TOKYO: The United Arab Emirates’ withdrawal from OPEC (Organization of Petroleum Exporting Countries) and OPEC+ on May 1 could be of great benefit to Japan, according to ASAOKA Takahiro, a Senior Research Fellow at the Itochu Research Institute.
Asaoka says in an analysis published in Diamond Online that for oil-importing countries such as Japan, the weakening of OPEC+ “generally brings benefits. The system has historically suppressed output from low-cost producers while forcing higher-cost producers to fill the gap, raising global supply costs.”
The report says greater production flexibility in the UAE could reduce overall production costs globally and Japan is particularly well positioned to benefit.
The UAE is one of Japan’s largest crude oil suppliers, alongside Saudi Arabia, but the relationship extends beyond trade. Japanese companies hold upstream oil concessions in Abu Dhabi and participate directly in production expansion projects, unlike Saudi Arabia, where relations are primarily based on crude sales.
The UAE government says its decision to quit OPEC is based on its long-term energy strategy and production capacity. However, the underlying driver was a persistent gap between the UAE’s actual production capability and its allocated OPEC+ production quota.
According to the report, UAE dissatisfaction is not new. During the major OPEC+ production cuts in April 2020, member quotas were based on October 2018 production levels, a benchmark that placed the UAE at a disadvantage. Although initially accepted as part of the COVID-19 crisis response, prolonged production restraint increasingly became a constraint on investment recovery and output expansion.

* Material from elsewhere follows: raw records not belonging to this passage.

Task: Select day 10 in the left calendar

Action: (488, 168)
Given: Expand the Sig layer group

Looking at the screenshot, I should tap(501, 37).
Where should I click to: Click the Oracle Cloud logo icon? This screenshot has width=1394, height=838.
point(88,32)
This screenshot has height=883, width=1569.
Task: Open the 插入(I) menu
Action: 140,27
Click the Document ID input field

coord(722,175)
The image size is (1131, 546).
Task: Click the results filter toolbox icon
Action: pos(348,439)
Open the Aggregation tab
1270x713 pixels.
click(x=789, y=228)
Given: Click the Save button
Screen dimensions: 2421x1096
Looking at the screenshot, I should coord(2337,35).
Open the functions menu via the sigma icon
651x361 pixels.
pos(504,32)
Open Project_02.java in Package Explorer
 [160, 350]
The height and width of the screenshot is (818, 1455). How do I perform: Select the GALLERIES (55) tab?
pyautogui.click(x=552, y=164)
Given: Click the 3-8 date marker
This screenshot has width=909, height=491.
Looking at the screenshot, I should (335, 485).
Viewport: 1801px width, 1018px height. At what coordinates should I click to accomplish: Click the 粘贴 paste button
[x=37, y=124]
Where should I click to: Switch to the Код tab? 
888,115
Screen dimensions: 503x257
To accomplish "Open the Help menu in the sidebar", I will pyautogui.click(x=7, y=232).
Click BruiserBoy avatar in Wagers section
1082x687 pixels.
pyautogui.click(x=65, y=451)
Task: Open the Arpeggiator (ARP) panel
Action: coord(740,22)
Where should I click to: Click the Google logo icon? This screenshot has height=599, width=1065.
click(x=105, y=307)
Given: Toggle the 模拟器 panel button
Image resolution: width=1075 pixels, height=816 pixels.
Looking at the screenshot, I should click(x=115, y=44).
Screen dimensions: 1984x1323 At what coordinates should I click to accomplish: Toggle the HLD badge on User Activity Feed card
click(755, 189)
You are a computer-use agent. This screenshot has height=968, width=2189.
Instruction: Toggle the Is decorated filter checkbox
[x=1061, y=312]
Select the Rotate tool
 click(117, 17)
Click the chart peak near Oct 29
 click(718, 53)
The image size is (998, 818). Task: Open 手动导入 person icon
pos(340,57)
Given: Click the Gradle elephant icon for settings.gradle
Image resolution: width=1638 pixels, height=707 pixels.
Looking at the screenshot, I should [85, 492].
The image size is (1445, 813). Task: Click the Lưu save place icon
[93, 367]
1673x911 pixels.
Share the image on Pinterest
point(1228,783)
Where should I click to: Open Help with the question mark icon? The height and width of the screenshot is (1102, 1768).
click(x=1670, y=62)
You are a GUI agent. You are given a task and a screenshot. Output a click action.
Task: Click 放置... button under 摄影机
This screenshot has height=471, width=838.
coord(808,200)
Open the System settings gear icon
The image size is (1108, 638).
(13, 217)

In July 2021, a compromise was reached to raise the UAE’s baseline production capacity to 3.5 million barrels per day from May 2022. However, this level still fell short of the country’s actual production potential. The decisive factor behind the exit was rising tensions involving Iran.
From the UAE’s perspective, Asaoka believes, the situation created a strategic window: it could secure greater future production flexibility while minimizing immediate price shocks. This timing made the decision economically rational.
“Non-oil sectors in the UAE have expanded significantly. A central driver of this diversification is Abu Dhabi’s sovereign wealth funds, which invest globally across equities, bonds, real estate, infrastructure and high-growth sectors such as semiconductors, artificial intelligence, renewable energy and data centers. The UAE has thus evolved into both an oil exporter and a major global investment power.”
The UAE is also strengthening its export infrastructure to reduce reliance on the Strait of Hormuz. Alongside the existing Abu Dhabi–Fujairah pipeline, a new pipeline bypassing the Strait toward Fujairah on the Gulf of Oman is under construction. Asaoka concludes that by expanding alternative export routes, the UAE is reducing its vulnerability to geopolitical chokepoints. This enhances supply stability for import-dependent countries such as Japan and strengthens global energy security.